Excerpt
#####
Similar companies to Blue Apron include Plated, which allows more flexibility in choosing recipes, and HelloFresh, which has more basic recipes and detailed instructions for newbie cooks.
Blue Apron's top competitors in the fresh ingredient delivery industry
|Company||Valuation||Total funding raised||Stage||DataFox growth Score|
|Blue Apron||$2 billion||$193 million||Private, Series D||1019|
|Munchery||$300 million||$124.4 million||Private, Series C||1008|
|Plated||Unknown||$56.4 million||Private, Series B||986|
|HelloFresh||$2.9 billion||$278.5 million||Private, Series F||871|
|Gobble||Unknown||$11.95 million||Series A||839|
|Home Chef||Unknown||$6 million||Series A||789|
|Chef'd||Unknown||$5.25 million||Series A||786|
About Blue ApronBlue Apron is a recipe subscription service that delivers pre-proportioned, fresh ingredients and recipes every week so that everyone - particularly inexperienced cooks and busy professionals - can enjoy healthy, home-cooked meals. Though a Blue Apron meal costs more than buying the ingredients from a grocery store, it's still cheaper than eating out at a restaurant. Though you can't choose which recipes you want, the service does allow you to set dietary preferences like no shellfish or vegetarian. Blue Apron is one of the most prominent competitors in the fresh ingredient delivery space: in October 2015, it delivered 800,000 meals and covered 85% of the country.
#####
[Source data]
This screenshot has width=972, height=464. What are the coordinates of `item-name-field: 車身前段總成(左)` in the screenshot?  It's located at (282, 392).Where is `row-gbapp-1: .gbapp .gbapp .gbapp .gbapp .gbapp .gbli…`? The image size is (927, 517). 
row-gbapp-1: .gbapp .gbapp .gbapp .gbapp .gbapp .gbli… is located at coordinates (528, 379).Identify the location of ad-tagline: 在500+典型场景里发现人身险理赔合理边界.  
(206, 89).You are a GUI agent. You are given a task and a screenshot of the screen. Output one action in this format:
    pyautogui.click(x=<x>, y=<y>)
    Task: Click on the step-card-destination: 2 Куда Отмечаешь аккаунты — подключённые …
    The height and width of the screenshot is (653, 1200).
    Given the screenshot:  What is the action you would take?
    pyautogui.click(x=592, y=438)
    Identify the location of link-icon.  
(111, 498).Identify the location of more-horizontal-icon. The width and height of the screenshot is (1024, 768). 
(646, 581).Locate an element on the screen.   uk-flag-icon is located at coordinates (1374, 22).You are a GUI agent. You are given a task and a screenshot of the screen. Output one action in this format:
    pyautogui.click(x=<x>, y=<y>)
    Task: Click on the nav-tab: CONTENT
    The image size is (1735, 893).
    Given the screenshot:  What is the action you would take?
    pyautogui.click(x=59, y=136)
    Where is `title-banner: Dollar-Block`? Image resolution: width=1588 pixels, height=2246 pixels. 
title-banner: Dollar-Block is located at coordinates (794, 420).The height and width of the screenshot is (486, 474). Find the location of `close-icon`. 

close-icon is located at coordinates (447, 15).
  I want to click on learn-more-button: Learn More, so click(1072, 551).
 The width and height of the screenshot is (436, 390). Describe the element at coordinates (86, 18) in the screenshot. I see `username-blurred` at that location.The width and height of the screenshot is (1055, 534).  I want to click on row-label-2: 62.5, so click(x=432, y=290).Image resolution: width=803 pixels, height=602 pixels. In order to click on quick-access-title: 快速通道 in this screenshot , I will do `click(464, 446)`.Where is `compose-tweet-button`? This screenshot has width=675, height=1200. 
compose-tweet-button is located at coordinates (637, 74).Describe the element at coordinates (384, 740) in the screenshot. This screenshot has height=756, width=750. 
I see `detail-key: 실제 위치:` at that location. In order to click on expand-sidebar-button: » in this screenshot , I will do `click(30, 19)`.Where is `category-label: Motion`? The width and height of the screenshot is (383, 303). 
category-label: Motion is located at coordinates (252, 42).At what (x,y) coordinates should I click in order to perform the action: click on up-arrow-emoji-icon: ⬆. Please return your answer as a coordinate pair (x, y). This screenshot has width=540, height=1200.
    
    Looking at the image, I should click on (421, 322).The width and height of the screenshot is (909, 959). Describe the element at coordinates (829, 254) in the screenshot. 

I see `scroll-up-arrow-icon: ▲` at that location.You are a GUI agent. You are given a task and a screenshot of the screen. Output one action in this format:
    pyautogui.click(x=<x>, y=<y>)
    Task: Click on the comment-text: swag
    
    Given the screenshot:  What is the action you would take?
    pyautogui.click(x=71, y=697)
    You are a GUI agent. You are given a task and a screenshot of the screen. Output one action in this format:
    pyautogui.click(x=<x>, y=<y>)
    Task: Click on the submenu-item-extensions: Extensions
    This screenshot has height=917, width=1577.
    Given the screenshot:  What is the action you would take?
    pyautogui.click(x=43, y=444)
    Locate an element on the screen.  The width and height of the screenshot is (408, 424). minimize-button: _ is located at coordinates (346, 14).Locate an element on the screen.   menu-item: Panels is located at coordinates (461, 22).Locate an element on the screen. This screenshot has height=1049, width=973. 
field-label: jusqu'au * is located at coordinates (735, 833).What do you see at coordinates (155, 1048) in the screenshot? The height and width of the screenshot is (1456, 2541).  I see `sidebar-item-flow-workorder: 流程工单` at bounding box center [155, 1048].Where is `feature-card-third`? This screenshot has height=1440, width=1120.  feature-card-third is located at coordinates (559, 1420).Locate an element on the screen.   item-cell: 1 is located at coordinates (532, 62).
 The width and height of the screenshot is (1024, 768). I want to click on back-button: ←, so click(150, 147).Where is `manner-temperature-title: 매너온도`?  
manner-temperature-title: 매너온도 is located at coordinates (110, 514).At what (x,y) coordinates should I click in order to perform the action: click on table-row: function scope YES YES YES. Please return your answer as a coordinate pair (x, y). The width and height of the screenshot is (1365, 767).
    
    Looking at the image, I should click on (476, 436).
#####
Exercise tasks
[1] Answer these questions about the Blue Apron text:
(a) Which company has more basic recipes and detailed instructions for newbie cooks?
(b) How much total funding has Munchery raised?
(c) How many meals did Blue Apron deliver in October 2015?
[2] Write what comes next in the Blue Apron text, picking up after its final sentence.
Nothing in the source data is needed here.

Set of answers
[1]
(a) HelloFresh
(b) $124.4 million
(c) 800,000

[2]
Headquartered in New York and founded in 2012, Blue Apron is headed by Matt Salzberg, founder and CEO; Ilia Papas, founder and CTO; and Matthew Wadiak, founder and chief product officer. The company has raised $193 million from investors including First Round Capital, Graph Ventures and BoxGroup; in June 2015, it closed a $135 million Series D round led by Fidelity Investments.
About the fresh ingredient delivery industrySubscription recipe and fresh ingredient delivery services evolved to meet the needs of people who enjoy cooking (or want to show off) but don't want to spend time grocery shopping. Fresh ingredient delivery services find a middle ground between labor-intensive home cooking, which can be intimidating for new chefs and difficult for carless urbanites, and going out for expensive, often unhealthy restaurant food. Capitalizing on millennials' excess income and prioritization of convenience and taste over cost, subscription recipe boxes have exploded in the past few years.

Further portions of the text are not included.